^^These are very hardy fish; they could have lived through something which might have wiped out all the others. I'm still leaning towards disease, since (I believe) you said your corals/inverts seem unaffected.
I have some fish that were never affected by velvet but I qt them anyway because it will put it back in the tank. You may need to watch I don't think this I's a 02 thang at all sounds like a disease. You just have to think about it like I did good time to add corals lol.
Sorry to hear about your loss, if it helps this happened to me about 2 years ago in my 2 year established mix reef nano tank. One day came home and the 1 year + clown fish, bicolor goby, 6line, Cleaner shrimp,and mandarin were all dead. Only thing that lived was the larger of the 2 clownfish....and he looked 100%. All 50+ pieces of coral fine, EVERYTHING and i mean all tests, (salinity, phosphate, nitrate, ammonia, iodine, iodate, ca, mag, Kh, Ph,) perfect. Could never figure it out. Only guess was some stray current somehow. Who knows, good luck with everything!
I am a kid and my sister is old enough to know and my parents too. I don't think anyone would have purposely or accidently put something in the water. No one was home
It is unfortunate that you came home to this.I would lean towards your heaters though.Maybe they all kicked in at once and the tank got hot.This would cause the oxygen levels to go down.Combined with a Nori leaf that may not have gotten eaten right away?
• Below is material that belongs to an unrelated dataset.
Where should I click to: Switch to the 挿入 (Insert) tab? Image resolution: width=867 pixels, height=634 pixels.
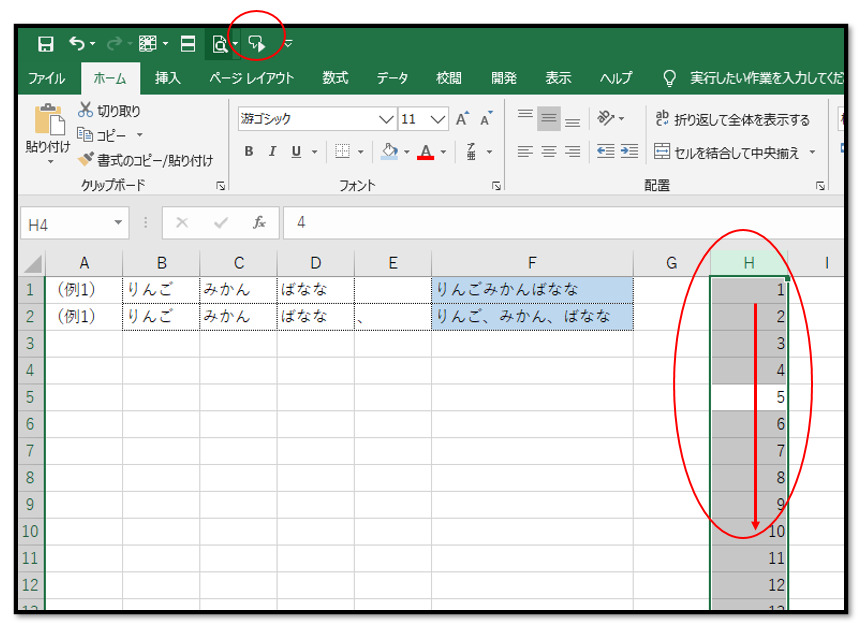tap(168, 78)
You could hould hold a service for the deceased.I would recommend burying them in the garden under a Lavender or other salt tolerate plant.Best of luck to you!
I don't know of anything other than velvet that will wipe out that many fish over night and you would of noticed velvet before all this, I mean this is a nice tank and is obviously observed frequently. I find it odd you hung a clip of nori and you came back and all of the nori eaters were dead.
I hung the nori routinely but I did it in the dark because I had to leave early. I belive the tangs died before I put the nori because I did not see a bite in it
Yes I know where they sleep and some died where they sleep. Some of the small fish that died I do not know where they sleep but half of my tangs died where they sleep while the other half was somewhere else. It could be of the current that pushed them somewhere else
Another theory: One of your larger tangs (like the naso) died first, the decomposing corpse triggered an ammonia spike, but the hardier fish survived it. Did you find the bodies intact or being eaten by your CUC? How much time (do you estimate) passed between when they died and when you found them?
How about the frozen food that gets fed? Has it possibly thawed and refrozen? Or possibly some was leftover at night and thrown in the next day? Perhaps 2-5 days before the fish loss. I have on rare occasions seen this work as a precursor to serious disease in an otherwise stable tank.